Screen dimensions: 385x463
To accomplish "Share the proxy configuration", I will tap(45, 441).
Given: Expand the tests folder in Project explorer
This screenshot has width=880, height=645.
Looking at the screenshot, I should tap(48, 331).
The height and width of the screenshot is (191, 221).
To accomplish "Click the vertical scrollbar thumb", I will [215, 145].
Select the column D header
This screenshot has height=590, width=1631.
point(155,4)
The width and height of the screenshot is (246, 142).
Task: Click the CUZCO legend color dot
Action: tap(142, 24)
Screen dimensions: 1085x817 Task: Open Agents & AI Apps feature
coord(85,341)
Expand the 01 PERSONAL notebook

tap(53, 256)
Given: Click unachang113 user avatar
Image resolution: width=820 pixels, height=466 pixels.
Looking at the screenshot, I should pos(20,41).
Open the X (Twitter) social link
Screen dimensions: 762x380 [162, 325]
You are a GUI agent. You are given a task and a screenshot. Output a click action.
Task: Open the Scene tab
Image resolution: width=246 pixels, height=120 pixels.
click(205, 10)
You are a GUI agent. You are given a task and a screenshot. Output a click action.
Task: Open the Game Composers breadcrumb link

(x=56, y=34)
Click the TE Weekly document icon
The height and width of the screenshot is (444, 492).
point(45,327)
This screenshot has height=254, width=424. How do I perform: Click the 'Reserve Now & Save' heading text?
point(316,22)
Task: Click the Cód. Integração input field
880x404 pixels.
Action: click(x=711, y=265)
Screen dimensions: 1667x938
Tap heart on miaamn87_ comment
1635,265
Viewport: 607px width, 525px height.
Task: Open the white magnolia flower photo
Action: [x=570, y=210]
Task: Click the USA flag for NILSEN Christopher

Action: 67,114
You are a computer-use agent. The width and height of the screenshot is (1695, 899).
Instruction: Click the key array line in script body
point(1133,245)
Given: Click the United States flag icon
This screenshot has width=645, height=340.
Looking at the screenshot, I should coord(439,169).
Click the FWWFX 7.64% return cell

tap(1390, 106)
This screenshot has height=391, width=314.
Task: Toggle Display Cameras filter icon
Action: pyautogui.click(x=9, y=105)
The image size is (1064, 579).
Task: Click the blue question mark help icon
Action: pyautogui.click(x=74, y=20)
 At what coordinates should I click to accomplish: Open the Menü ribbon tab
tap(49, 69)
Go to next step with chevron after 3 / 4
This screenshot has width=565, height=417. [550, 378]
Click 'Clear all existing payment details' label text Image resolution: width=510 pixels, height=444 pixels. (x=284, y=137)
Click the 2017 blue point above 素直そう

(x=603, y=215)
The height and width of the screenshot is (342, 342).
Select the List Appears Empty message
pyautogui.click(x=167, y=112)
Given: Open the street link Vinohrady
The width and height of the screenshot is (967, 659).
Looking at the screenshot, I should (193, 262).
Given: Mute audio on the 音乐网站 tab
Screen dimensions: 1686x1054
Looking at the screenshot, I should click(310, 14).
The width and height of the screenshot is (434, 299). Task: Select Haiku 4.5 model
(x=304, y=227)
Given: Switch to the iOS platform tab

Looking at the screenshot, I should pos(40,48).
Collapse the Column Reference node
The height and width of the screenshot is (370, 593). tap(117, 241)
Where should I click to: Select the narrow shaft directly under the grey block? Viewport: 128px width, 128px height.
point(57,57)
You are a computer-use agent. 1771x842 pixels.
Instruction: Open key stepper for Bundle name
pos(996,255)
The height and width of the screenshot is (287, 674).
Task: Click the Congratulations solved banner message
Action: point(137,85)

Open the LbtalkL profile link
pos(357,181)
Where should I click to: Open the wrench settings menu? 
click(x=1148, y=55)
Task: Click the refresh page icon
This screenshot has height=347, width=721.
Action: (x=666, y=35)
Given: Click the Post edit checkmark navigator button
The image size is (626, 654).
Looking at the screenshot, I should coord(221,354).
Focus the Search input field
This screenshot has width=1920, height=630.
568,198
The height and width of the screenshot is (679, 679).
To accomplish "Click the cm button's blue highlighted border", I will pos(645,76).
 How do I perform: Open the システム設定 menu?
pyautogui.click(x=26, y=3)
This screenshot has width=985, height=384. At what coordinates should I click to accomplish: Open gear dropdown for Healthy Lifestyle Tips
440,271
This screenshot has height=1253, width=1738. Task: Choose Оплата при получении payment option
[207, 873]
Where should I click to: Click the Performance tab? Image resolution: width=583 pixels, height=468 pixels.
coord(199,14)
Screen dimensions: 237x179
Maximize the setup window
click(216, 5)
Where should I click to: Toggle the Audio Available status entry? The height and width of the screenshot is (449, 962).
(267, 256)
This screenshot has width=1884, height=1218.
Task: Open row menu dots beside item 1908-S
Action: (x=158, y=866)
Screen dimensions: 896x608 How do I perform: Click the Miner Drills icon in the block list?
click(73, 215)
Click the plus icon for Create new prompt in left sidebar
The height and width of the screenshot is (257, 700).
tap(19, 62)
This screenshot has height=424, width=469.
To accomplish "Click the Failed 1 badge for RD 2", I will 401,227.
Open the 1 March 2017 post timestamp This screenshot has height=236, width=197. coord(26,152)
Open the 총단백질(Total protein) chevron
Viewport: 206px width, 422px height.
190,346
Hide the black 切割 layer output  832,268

Aim of the exercise: Look through the material above and print exactly the lines from the one containing "880x404 pixels." to the one containing "Given: Click the United States flag icon", both included, and nothing more.

Your solution:
880x404 pixels.
Action: click(x=711, y=265)
Screen dimensions: 1667x938
Tap heart on miaamn87_ comment
1635,265
Viewport: 607px width, 525px height.
Task: Open the white magnolia flower photo
Action: [x=570, y=210]
Task: Click the USA flag for NILSEN Christopher

Action: 67,114
You are a computer-use agent. The width and height of the screenshot is (1695, 899).
Instruction: Click the key array line in script body
point(1133,245)
Given: Click the United States flag icon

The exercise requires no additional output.